In the left panel, select the Policies tab. The details, such as policy name, applied to groups, policy description, source type, and publication status are displayed. For more details on these columns, see Endpoint Sources - Policies.
Click the row to view details about selected policy in right pane.
The Filters Panel allows you to filter the list of displayed policies, based on the source type. You can filter on any combination of the following:
- Agent Endpoint
- Agent File Logs
- Agent Windows Logs
Additionally, you can filter based on publication status:
- Published: Policies that are published to use.
- Unpublished: Policies that are saved but not published.
- Unpublished Edits: Policies that are previously published and edited later and saved, but not published.
The Filters panel can be hidden or displayed:
- To hide, click the icon at the top-right of the panel.
- To display if hidden, click the icon in the toolbar.
Click Reset Filters to remove the currently applied filtering criteria.
You can edit the settings of the default Agent Endpoint and custom policies. The default Agent Windows Log policy cannot be edited.
To edit a policy:
Go to Admin > Endpoint Sources, and select the Policies tab.
Select a policy and click Edit.
Edit the policy details as required.
- Do one of the following:
- Click Save and Close to save the changes and return to the Policies view. The policy will be listed under the Unpublished Edits category.
- Click Publish Policy to publish the changes.
To delete a policy:
Go to Admin > Endpoint Sources.
Click the Policy tab. The available policies are displayed.
Select one or more policies and click Delete.
The confirmation message is displayed.
- In the Delete Policies dialog, click Delete Policy(ies) to permanently delete the selected policies.

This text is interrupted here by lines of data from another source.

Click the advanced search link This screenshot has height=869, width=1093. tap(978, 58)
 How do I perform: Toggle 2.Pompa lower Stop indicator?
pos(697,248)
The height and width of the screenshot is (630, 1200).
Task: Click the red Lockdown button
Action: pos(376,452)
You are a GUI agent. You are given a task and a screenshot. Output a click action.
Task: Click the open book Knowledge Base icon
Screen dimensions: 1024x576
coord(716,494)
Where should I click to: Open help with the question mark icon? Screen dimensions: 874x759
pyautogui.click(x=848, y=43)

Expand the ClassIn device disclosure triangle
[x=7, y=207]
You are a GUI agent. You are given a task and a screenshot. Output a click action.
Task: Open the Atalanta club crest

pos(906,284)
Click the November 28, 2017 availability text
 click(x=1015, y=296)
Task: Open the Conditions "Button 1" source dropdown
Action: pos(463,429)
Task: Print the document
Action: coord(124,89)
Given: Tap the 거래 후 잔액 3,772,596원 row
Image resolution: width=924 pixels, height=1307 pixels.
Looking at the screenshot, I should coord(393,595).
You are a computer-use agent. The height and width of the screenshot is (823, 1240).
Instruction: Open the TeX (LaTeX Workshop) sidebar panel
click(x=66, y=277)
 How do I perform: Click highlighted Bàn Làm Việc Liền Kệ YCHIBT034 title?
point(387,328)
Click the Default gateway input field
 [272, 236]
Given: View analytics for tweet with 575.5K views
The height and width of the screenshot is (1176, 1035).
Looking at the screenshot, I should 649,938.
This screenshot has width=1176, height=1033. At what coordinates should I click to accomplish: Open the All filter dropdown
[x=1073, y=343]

An endpoint can be in more than one group, and can thus have more than one Agent Endpoint, Agent File Logs, or Windows Logs policy applied to it. In this case, there may be conflicting settings that could be applied to the endpoint.
For example, an endpoint that is in two Groups could have two, different File Log policies applied to it. In this case, some of the settings could have conflicting values. The value that is actually applied to the endpoint is determined by the highest-ranked policy that contains a value for that setting.
For example, assume there is an endpoint that has 2 Agent File Log policies applied to it:
- LF Policy One: Log File Type is webgateway, and File Encoding is set to UTF-8
- LF Policy Two: Log File Type is webgateway, and File Encoding is set to Local Encoding
How NetWitness Platform assumes the webgateway logs are encoded is dependent upon which policy is ranked higher:
- If Policy One is ranked higher than Policy Two, NetWitness Platform treats the logs as having UTF‑8 encoding.
- If Policy Two is ranked higher than Policy One, NetWitness Platform treats the logs as having Local Encoding.
For an example using EDR policies, see Simulation Examples, which shows how you can preview the settings that would be applied before actually changing any policy rankings.